(Stored items from a collection)
==*==

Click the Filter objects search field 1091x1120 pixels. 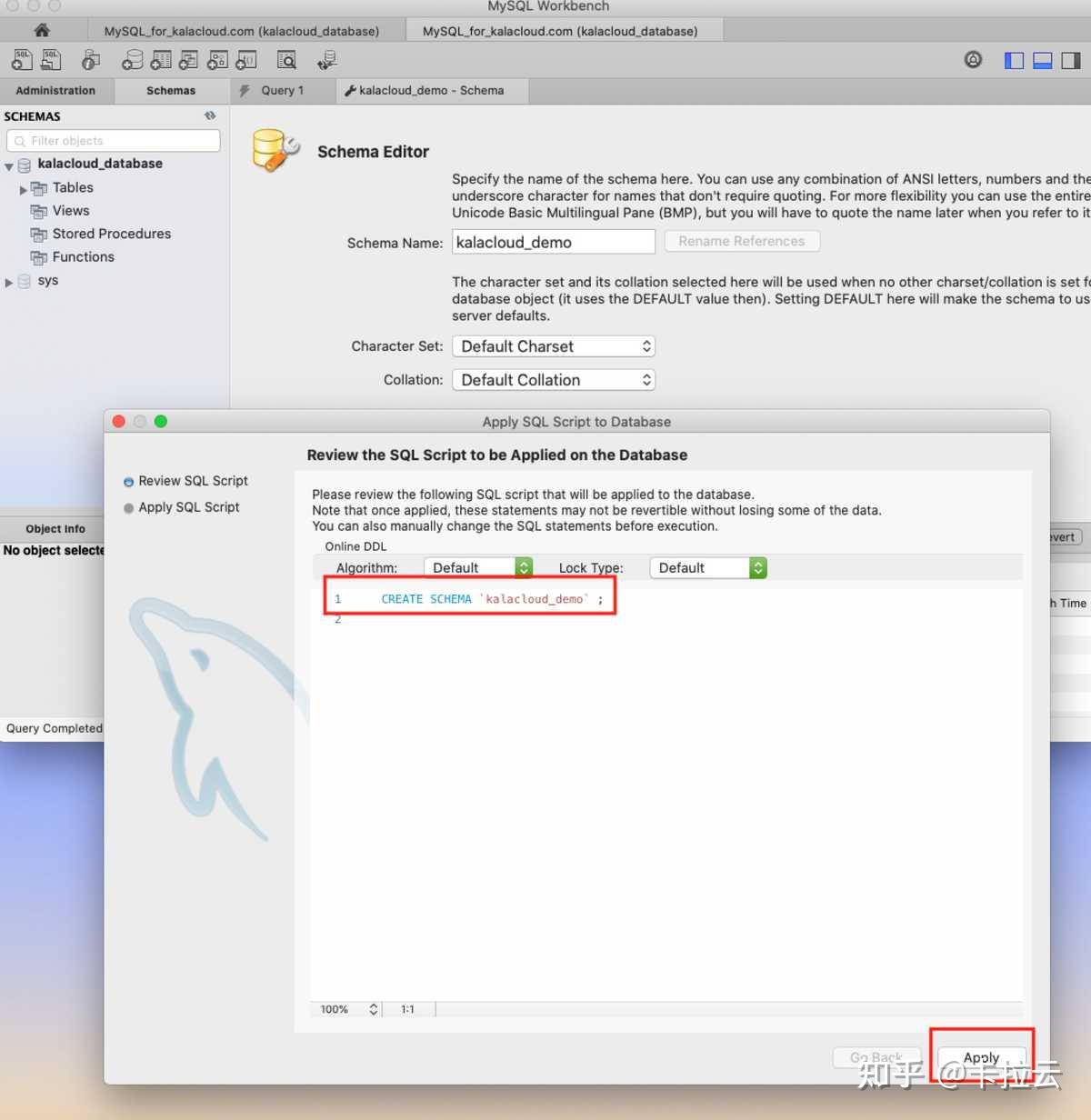[113, 140]
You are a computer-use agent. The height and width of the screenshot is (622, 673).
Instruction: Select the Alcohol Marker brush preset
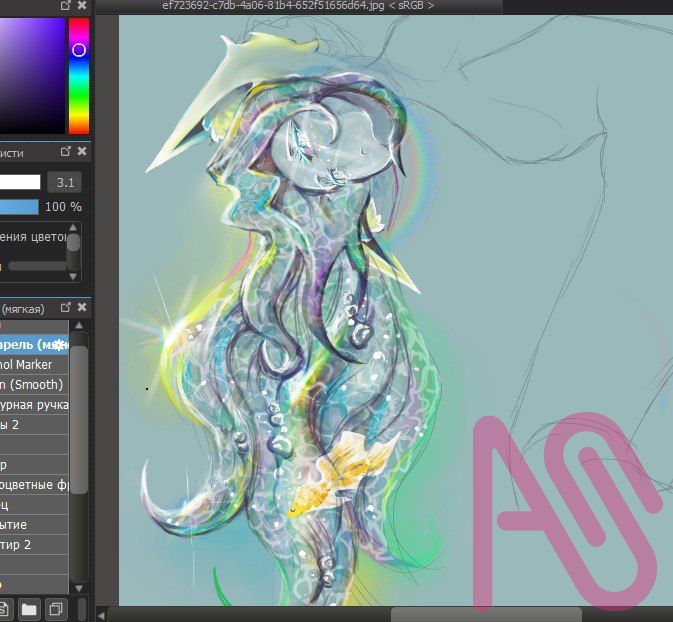30,365
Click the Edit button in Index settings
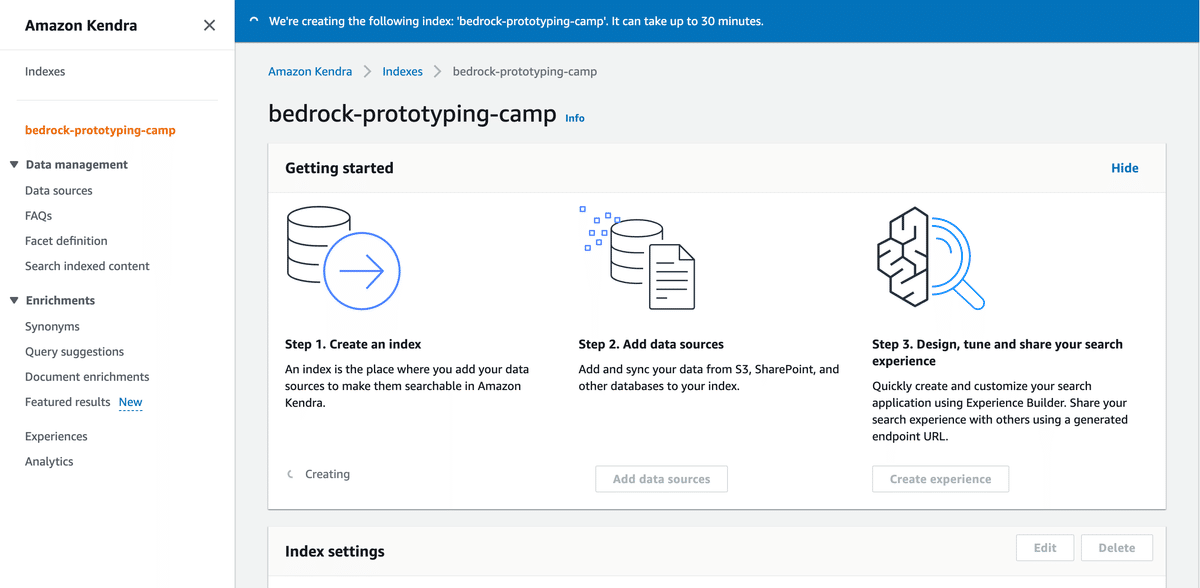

==*==

• _Task item_
Write out exactly the lines from the one containing "Instruction: Select the" through the last line of the records above, both ends included, and leave out any pictures.

• _Solution_
Instruction: Select the Alcohol Marker brush preset
30,365
Click the Edit button in Index settings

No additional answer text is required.